_Activity_. Pull every line with "magnifier" from the entries below.

-=-=-

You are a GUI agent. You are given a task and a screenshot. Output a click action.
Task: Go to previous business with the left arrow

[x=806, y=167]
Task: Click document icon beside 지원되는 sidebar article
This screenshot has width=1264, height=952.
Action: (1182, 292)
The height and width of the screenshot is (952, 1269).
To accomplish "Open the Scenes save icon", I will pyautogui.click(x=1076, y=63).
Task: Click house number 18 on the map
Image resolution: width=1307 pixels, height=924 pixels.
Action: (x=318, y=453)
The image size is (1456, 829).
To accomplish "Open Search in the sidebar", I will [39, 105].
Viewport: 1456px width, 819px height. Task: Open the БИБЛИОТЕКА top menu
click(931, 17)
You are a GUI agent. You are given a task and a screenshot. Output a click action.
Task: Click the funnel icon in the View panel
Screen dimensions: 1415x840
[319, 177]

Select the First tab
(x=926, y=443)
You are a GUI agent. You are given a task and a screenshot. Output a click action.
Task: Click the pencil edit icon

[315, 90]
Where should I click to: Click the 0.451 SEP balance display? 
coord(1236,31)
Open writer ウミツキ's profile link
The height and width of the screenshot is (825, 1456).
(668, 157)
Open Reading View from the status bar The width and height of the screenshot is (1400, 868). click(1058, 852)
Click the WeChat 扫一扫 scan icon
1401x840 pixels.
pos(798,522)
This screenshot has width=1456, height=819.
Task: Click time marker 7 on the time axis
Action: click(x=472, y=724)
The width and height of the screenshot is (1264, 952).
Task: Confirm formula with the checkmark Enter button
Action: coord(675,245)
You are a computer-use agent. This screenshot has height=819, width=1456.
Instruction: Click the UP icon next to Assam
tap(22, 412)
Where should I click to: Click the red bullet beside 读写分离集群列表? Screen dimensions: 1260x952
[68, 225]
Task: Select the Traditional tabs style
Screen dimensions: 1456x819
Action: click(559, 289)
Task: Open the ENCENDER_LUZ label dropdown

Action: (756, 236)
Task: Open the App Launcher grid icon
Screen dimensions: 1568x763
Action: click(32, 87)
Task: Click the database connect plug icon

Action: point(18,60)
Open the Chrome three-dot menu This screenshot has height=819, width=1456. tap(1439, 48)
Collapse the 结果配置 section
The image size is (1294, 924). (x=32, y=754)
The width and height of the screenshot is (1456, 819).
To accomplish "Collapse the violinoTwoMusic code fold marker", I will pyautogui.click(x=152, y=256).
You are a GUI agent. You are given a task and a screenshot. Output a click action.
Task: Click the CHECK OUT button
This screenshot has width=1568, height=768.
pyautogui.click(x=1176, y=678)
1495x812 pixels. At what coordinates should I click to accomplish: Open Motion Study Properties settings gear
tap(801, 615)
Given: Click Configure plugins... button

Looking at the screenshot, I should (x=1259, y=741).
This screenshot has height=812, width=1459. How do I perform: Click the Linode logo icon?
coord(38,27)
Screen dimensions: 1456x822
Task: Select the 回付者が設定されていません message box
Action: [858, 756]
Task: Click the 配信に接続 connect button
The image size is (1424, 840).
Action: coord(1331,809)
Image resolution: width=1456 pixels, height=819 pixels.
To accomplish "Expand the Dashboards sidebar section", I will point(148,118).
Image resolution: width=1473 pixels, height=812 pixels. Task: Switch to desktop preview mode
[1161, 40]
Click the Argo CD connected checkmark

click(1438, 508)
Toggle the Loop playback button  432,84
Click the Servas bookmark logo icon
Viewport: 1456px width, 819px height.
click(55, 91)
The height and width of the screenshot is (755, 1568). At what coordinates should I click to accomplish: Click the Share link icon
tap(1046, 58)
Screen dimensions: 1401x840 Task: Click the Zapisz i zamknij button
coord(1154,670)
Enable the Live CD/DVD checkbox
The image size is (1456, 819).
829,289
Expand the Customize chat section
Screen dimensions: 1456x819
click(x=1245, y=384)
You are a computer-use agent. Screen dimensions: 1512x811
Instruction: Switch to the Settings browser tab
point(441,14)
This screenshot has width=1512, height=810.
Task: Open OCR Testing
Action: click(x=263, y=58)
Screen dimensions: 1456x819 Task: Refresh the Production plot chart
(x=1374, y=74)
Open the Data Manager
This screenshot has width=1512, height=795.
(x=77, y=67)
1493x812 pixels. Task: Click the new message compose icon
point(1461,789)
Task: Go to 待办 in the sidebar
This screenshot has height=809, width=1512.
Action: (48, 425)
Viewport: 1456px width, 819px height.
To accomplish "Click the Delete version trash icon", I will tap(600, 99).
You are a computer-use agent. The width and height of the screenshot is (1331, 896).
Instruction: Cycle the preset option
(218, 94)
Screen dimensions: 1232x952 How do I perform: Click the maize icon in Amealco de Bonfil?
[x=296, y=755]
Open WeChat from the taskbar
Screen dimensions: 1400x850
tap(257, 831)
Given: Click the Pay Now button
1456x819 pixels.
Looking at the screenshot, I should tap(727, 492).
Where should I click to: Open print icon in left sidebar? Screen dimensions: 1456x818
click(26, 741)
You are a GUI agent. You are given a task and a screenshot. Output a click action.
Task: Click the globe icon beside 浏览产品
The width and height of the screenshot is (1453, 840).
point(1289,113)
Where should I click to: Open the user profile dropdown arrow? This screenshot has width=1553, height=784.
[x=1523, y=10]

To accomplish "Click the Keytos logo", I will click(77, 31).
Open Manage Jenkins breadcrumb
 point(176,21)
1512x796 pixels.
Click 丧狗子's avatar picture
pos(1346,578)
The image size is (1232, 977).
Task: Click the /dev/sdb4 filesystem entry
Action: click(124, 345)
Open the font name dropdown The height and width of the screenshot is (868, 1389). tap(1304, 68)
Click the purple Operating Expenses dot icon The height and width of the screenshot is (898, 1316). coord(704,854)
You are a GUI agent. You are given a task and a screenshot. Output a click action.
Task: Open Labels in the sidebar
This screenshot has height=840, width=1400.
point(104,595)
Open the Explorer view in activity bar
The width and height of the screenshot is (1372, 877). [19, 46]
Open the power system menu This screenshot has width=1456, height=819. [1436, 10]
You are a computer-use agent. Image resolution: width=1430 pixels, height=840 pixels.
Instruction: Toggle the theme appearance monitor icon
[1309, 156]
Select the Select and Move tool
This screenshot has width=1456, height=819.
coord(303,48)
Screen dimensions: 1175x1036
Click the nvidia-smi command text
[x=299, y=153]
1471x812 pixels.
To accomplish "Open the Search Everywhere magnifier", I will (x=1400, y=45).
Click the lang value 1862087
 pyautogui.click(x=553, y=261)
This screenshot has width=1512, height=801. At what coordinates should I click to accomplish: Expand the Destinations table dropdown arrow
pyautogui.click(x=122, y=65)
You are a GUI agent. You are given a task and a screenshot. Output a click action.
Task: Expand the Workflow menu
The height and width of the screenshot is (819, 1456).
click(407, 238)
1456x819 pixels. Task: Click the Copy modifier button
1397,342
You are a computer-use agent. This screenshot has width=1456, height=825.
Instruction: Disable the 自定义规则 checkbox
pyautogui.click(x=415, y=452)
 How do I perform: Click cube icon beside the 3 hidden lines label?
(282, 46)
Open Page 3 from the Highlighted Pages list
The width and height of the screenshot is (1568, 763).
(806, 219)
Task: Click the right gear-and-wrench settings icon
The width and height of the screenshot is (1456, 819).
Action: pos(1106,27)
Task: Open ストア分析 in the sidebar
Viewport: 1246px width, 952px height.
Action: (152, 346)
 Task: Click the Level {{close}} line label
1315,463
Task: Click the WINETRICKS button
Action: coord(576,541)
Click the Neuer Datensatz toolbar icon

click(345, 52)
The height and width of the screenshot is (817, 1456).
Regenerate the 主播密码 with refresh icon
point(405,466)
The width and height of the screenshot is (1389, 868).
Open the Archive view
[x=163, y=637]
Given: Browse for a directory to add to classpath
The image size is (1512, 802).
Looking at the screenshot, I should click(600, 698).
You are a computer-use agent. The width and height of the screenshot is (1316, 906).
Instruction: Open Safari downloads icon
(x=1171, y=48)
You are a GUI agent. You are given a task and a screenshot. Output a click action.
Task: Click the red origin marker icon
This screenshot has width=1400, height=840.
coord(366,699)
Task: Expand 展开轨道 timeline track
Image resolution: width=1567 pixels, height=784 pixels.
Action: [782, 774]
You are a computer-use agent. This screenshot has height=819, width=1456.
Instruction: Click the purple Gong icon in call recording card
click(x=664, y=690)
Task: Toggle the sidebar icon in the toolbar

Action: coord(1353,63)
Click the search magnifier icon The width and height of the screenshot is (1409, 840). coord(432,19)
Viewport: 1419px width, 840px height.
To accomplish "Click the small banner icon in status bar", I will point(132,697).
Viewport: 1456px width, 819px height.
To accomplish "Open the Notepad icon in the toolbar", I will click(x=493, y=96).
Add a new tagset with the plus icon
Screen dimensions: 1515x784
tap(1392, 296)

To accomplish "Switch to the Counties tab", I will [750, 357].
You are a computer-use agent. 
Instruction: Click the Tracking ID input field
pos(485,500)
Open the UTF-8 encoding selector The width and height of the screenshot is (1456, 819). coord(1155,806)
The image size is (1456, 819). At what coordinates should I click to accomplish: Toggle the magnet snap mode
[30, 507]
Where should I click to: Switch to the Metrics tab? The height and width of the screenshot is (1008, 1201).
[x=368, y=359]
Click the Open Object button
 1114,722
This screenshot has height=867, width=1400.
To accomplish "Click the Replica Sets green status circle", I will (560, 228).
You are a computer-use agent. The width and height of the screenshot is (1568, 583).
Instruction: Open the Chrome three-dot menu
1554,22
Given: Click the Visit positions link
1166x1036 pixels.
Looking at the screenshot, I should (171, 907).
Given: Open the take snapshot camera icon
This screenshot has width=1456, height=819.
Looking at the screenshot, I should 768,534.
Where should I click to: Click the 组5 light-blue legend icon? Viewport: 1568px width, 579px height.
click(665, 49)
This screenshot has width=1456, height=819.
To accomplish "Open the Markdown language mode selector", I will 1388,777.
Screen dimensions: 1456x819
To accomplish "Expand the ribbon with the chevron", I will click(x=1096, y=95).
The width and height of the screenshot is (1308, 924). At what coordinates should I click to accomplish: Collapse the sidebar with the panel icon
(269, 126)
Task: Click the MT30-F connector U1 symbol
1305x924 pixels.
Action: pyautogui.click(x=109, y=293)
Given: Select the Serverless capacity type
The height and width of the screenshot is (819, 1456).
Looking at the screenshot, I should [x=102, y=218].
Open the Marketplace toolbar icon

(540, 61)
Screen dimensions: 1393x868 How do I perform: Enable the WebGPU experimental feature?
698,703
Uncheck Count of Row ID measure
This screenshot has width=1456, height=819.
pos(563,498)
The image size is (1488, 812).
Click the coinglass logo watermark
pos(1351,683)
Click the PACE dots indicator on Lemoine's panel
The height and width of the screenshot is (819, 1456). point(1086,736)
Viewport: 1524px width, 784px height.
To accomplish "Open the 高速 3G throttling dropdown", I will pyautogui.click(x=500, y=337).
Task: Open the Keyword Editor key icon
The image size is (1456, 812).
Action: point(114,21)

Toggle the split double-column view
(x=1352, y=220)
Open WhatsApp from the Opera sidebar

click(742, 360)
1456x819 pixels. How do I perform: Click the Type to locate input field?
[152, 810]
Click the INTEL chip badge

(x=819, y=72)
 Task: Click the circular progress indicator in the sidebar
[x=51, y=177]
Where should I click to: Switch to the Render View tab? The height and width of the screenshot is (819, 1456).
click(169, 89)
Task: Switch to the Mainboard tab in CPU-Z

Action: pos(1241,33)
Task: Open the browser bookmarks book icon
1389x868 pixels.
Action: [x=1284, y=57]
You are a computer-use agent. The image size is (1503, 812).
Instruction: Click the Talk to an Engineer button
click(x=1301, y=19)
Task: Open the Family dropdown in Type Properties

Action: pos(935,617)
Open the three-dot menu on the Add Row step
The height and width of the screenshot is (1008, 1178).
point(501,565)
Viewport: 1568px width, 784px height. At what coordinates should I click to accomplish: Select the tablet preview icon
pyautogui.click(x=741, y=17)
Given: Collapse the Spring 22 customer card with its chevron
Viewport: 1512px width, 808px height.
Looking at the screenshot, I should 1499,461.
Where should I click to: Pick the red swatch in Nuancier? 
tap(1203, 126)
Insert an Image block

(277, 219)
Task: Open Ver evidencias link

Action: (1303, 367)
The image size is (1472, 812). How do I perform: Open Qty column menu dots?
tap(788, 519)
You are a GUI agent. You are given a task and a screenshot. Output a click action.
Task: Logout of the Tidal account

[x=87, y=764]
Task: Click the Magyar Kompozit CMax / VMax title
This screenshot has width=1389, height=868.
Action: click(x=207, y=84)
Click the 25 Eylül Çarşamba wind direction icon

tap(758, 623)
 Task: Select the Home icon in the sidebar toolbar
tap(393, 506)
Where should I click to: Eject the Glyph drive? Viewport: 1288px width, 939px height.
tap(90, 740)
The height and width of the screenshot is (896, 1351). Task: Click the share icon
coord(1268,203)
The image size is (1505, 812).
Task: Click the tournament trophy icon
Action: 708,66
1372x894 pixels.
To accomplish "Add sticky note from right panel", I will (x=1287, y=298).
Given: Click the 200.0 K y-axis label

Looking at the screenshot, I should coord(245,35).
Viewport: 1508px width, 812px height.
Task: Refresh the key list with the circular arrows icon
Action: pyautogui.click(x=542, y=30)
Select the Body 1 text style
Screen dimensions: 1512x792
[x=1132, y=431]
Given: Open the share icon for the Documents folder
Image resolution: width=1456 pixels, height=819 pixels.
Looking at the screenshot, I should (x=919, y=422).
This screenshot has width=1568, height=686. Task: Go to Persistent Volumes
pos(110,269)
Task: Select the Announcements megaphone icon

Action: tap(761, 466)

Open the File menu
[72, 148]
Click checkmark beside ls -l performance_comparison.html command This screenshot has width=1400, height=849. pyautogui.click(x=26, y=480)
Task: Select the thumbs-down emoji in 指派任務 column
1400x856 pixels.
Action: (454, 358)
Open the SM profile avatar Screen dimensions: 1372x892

-=-=-

_Response to this exercise_.
To accomplish "Open the Search Everywhere magnifier", I will (x=1400, y=45).
Click the search magnifier icon The width and height of the screenshot is (1409, 840). coord(432,19)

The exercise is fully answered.